Solid third-line player with the intelligence and hands to make a modest contribution on offense at the NHL level. He had more of an adjustment period in the ECAC with the Crimson last season, but watch for him to bump his points up significantly this season, as he has the tools to be a productive player for Ted Donato's squad. Like some of the other prospects in Boston's system, Fallstrom is in a good situation where he can take his time to round out his game and the pressure will not be on him to contribute right away. He's an atypical Swede in that he isn't the greatest skater, but unlike former B's prospect Anton Hedman, Fallstrom's mobility is not a major drawback, and by the time he's ready to progress to the next level, the skating should be fine. Could be a high-end scorer in the minors before he makes a run at regular NHL employment, but at worst, should be an effective 50-point defensive forward who can play in all situations and will earn the trust of his coaches to play in big moments.

"I'm having a lot of fun for sure.
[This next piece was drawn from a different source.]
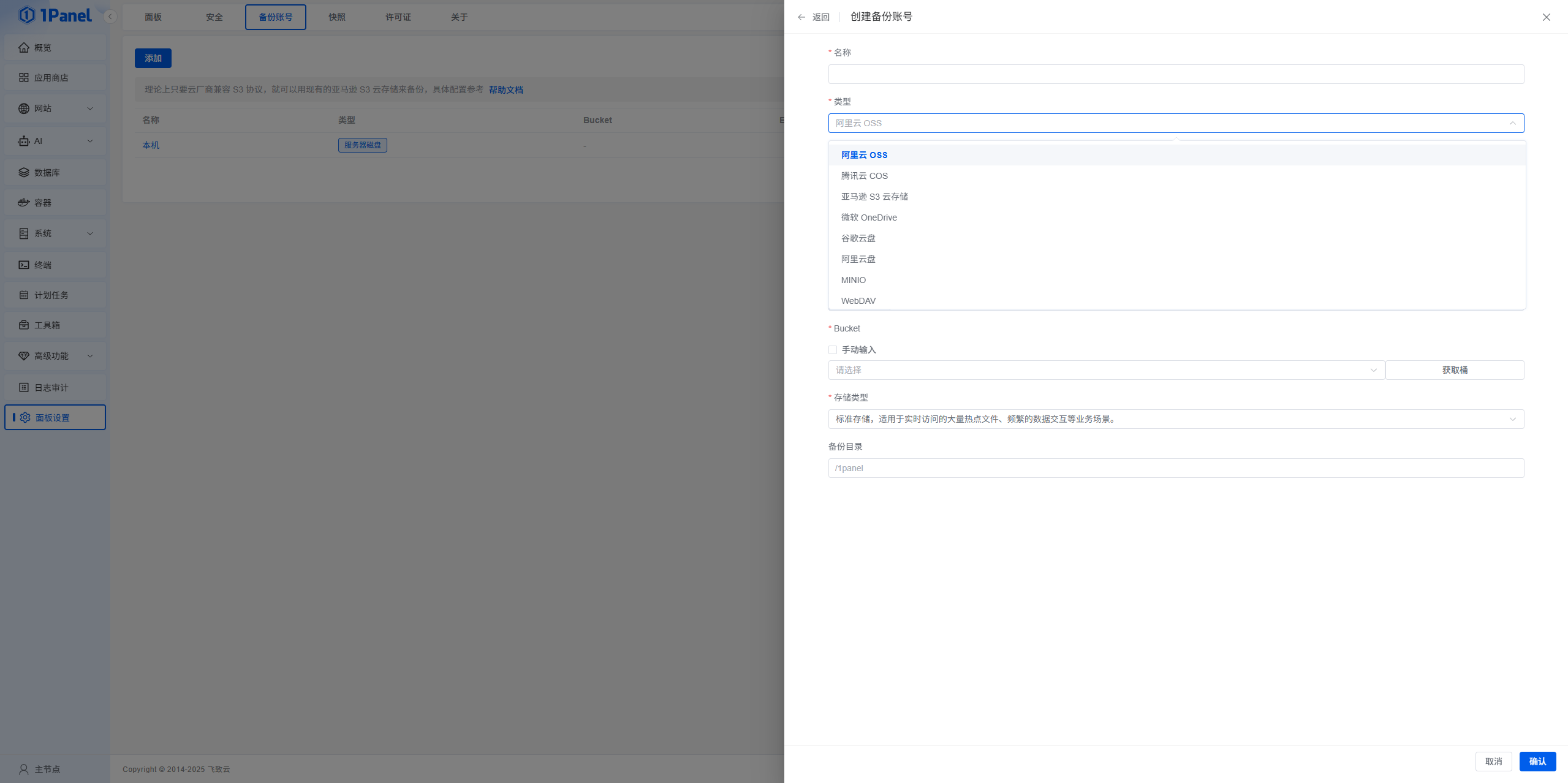This screenshot has height=783, width=1568.
Task: Enable the 手动输入 checkbox for Bucket
Action: point(832,349)

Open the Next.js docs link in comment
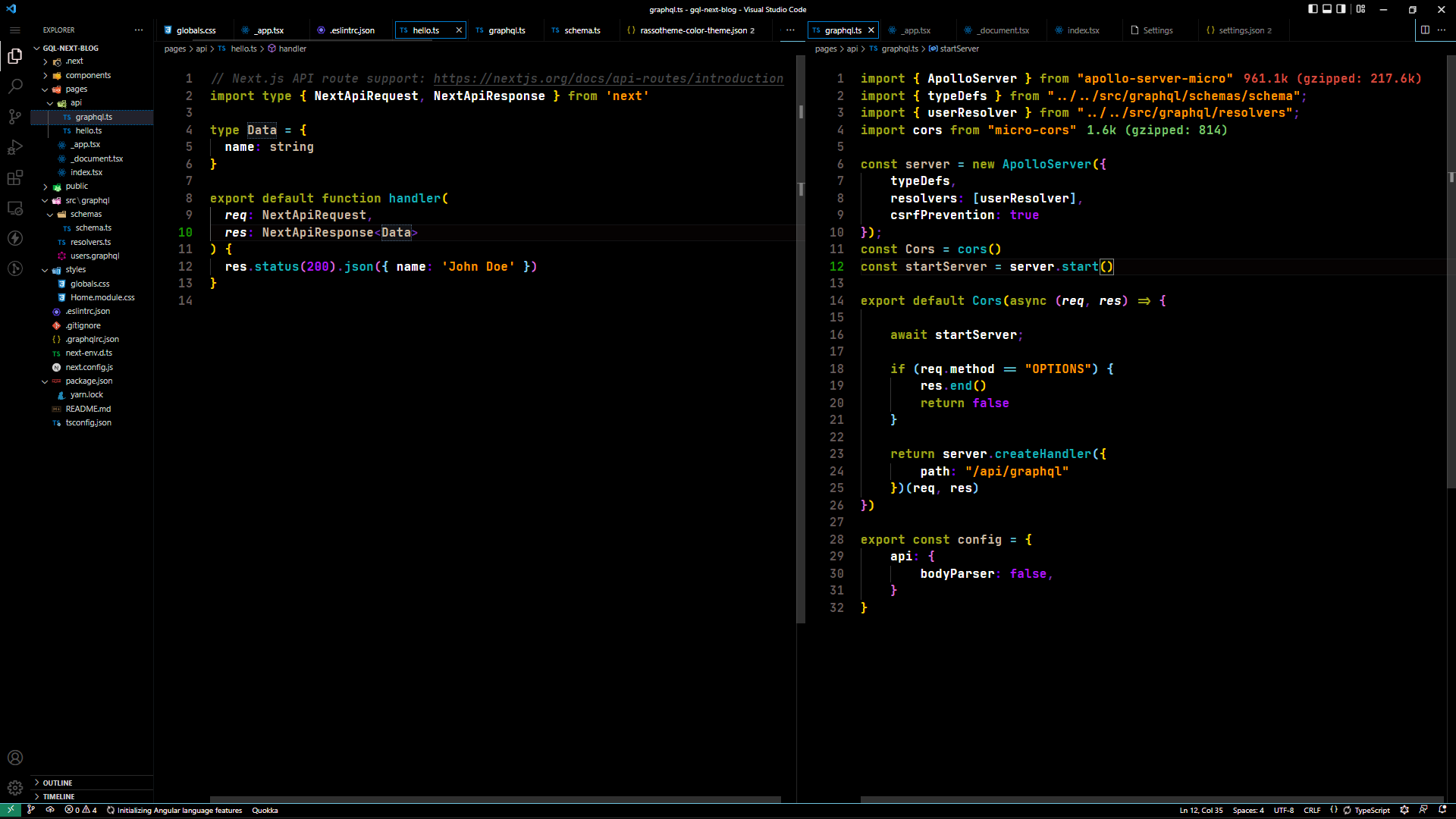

This is a very good experience and my first time working with the Boston coaches, so I'm just trying to learn what I can and bring it back with me to Harvard for the upcoming season."- Alexander Fallstrom to B2010DW, Wilmington, Mass.; July 6-10, 2010

"Fallstrom's not the most exciting player to come out of Shattuck (St. Mary's), but he did very well there. I remember watching him and not noticing him much, and then I'd look at the score sheet afterwards and he had three or four points. He's the kind of player who keeps it simple, but goes hard to the net and is an opportunistic scorer. Maybe not a high-end offensive player at the next level, but he plays an honest two-way game and has the skills to put up some points with the right linemates."- NHL scout to; May, 2010.

The Final Word
It is intriguing that the Wild gave up Fallstrom so soon after drafting him (ironically with the '09 fourth-round selection the Bruins sent to them as part of the Manny Fernandez trade), but he appears to be a legitimate NHL prospect, albeit one who is on the long-term plan after completing his freshman season at Harvard. He's a poor man's Jordan Caron; doesn't have great feet, but is instinctive, hard working and brings a solid two-way game to the table to go with nice finishing skills. He's not going to be a star, but he's smart, physical and brings his 'A' game to the trenches. If he can get the offense going at Harvard, he'll move up the prospect depth chart quickly because he does so many other things well and has the desire to be more than the sum of his parts.


  1. I guess seeing a guy at #16 who may have 50 point potential in the NHL says that the Bruins system is deep right now...

  2. Not quite-- He's a safe 50-point guy in the AHL in my view--not the NHL. Sorry if that got lost in translation with the writeup.

    Fallstrom be lucky to hit 50 in the NHL, but not completely outside the realm of possibility given how good he was at Shattuck. He needs to show the offense at the NCAA level first before we can have a better gauge on what his potential NHL points ceiling is. But, the raw ability/upside is there.